The Sower’s Strategy: Norway Leads the Way Toward the Energy Transition
This is me, Ugo Bardi, in Oslo, February 2019. Norway is the country with the largest fraction of electric vehicles in the world. The Tesla in the background is not mine.
I gave the name of “The Sower’s Strategy” or “The Sower’s Way” to the idea that we should use our remaining fossil resources to build the renewable energy infrastructure needed to replace them. The calculations by myself, Sgouridis and Csala show that it can be done: after all, this is what our farmer ancestors did when they saved some of the crops of the current harvest as seed for the next harvest.
For some reason, the idea that we should wisely invest the energy we have, while we still have it, seems to be incomprehensible to some people who maintain that fossil fuels are evil (which is true) and that for this reason anything you can make with fossil energy is evil, too, including renewables (which is not true). So, the penetration of the “Sower’s meme” has been modest, up to now. But from a recent trip of mine to Norway, I noted that the Norwegians put this strategy into practice, even though they probably never heard of the name I gave to it!
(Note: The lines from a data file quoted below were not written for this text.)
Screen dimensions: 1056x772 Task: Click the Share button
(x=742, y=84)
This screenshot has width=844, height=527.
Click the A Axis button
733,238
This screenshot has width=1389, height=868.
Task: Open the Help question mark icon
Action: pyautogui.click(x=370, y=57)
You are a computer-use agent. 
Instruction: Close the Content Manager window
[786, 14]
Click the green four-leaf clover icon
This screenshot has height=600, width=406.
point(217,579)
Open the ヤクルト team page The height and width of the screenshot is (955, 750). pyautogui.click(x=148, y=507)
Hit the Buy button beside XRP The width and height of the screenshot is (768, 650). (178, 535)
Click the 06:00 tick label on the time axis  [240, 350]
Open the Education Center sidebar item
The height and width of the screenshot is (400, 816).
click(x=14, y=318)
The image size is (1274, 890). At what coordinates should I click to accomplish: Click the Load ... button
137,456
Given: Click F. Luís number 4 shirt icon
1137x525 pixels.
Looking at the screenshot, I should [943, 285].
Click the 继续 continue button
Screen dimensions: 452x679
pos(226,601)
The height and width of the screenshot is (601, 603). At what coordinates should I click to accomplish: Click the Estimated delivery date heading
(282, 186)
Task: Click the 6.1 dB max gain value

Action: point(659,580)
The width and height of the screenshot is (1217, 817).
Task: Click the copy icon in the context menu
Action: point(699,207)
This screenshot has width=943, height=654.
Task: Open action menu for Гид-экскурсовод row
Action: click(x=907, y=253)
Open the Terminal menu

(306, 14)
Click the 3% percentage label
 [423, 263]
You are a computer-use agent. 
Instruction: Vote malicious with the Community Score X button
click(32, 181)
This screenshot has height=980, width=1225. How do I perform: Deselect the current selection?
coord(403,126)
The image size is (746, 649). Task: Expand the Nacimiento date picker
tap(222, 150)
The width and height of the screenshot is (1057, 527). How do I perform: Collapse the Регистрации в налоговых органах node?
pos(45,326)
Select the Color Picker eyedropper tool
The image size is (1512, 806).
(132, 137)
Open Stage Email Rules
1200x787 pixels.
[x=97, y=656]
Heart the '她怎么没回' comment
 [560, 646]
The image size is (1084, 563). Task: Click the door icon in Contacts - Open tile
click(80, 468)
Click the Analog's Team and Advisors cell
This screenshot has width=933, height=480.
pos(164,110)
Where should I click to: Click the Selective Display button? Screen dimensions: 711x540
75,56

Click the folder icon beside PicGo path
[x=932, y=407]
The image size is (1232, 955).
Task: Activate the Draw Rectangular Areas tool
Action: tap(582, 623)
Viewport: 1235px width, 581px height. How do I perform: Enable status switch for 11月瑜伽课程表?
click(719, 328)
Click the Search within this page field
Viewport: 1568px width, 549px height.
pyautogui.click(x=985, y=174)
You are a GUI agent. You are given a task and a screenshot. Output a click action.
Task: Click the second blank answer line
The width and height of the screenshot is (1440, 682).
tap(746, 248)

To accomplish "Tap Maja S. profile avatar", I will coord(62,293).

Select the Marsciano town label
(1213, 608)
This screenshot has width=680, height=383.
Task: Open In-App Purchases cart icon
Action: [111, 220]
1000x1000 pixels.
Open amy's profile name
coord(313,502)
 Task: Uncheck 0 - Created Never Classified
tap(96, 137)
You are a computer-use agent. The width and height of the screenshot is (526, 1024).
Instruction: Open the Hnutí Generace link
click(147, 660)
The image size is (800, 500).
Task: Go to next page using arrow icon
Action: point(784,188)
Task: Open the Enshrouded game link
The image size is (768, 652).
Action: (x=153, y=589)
Norway, as you surely know, used to be among the largest oil-producing countries in the world, the largest in Europe. The peak was around 2002 and by now production has declined to about half of what it was during the glory days. (data below from Rune Likvern)
The gas production in Norway has not yet peaked but it is plateauing and it is time for the Norwegians to think about a future without oil. So, what did the Norwegian government do? They followed the Sower’s strategy using the revenues from oil sales to build up a more and more energy independent system. (and zero dependence on nuclear energy!)